The New York Times was founded in 1851 and now boasts more than 900,000 people subscribed to the print version of the newspaper. At the current subscriber levels, the paper could be printed seven days a week at a profit without a single advertisement, outgoing CEO Mark Thompson said.
However, as readers switch to online-only reading of the Times, a printed paper is clearly a dying form. This was also reflected in the fact that last quarter’s reporting saw digital revenue exceeding print revenue for the first time ever.
This is what Thompson says, reports CNBC:
“I believe the Times will definitely be printed for another 10 years and quite possibly another 15 years — maybe even slightly more than that. I would be very surprised if it’s printed in 20 years’ time.
“I’m skeptical about whether it will recover to where it was during 2019 levels. It was already in year-over-year decline for many years. I think that decline is probably inexorable.
“I think by 2016, we’d gotten our act together. We had a lot of digital expertise in the building. We’d decided we were subscription first and that we’d pivot the business not just from print to digital but from advertising dollars to subscription. And just at the level of product, customer journey and marketplace, we’d gotten a lot better. And so we were ready to take the opportunity when it arose.

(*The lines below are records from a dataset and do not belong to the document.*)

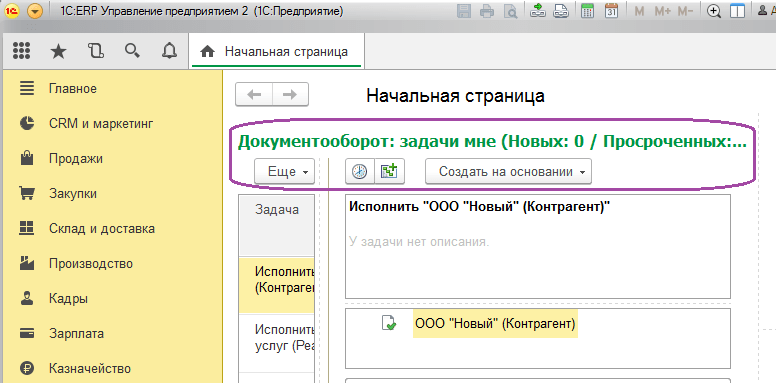Open the Казначейство section
The height and width of the screenshot is (383, 776).
click(90, 369)
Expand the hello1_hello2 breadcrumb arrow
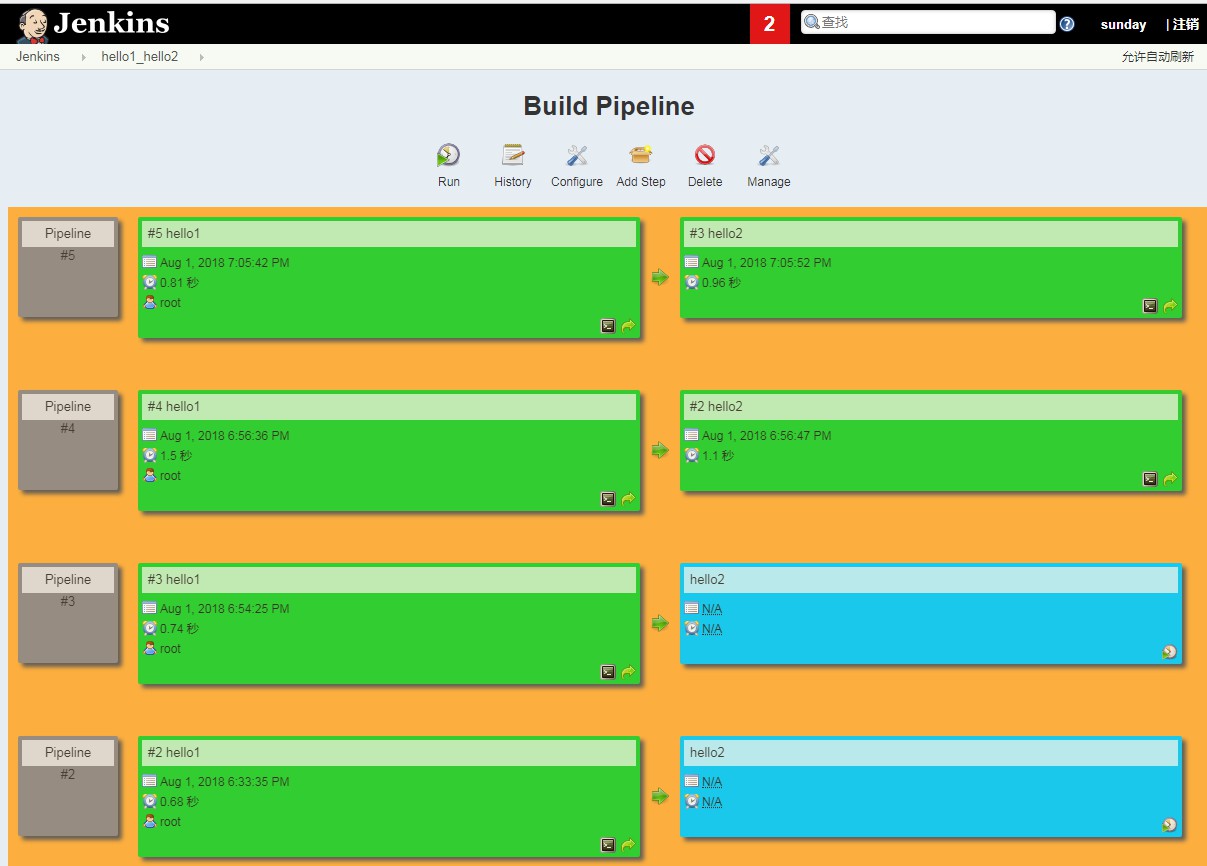 [x=201, y=57]
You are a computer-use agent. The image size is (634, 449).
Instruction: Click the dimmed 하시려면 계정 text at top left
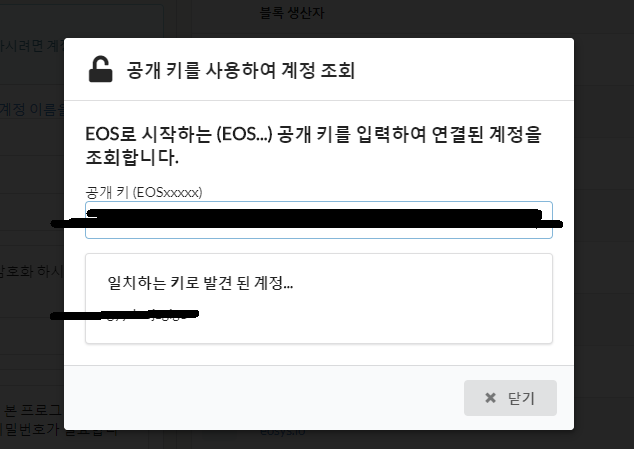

“Clearly, a dramatic news cycle — just day after day, enormous stories and enormous headlines — clearly helps. Our societies have been torn apart by fundamental disruptive forces around social division, globalization, automation, climate change, mass immigration and so on. If you think one election result is going to solve those problems and the news is going to go back to a placid few months in 1958, I don’t believe it.
“After arguably decades of post-war stability, we’re now in this crazy period of uncertainty and tension and anger, and I don’t think the anger goes away. We know, I think, in advance, that the losers of the election in 2020, whoever they are, will not wish to believe the election was legitimate. The battle will go on, the noise will continue.”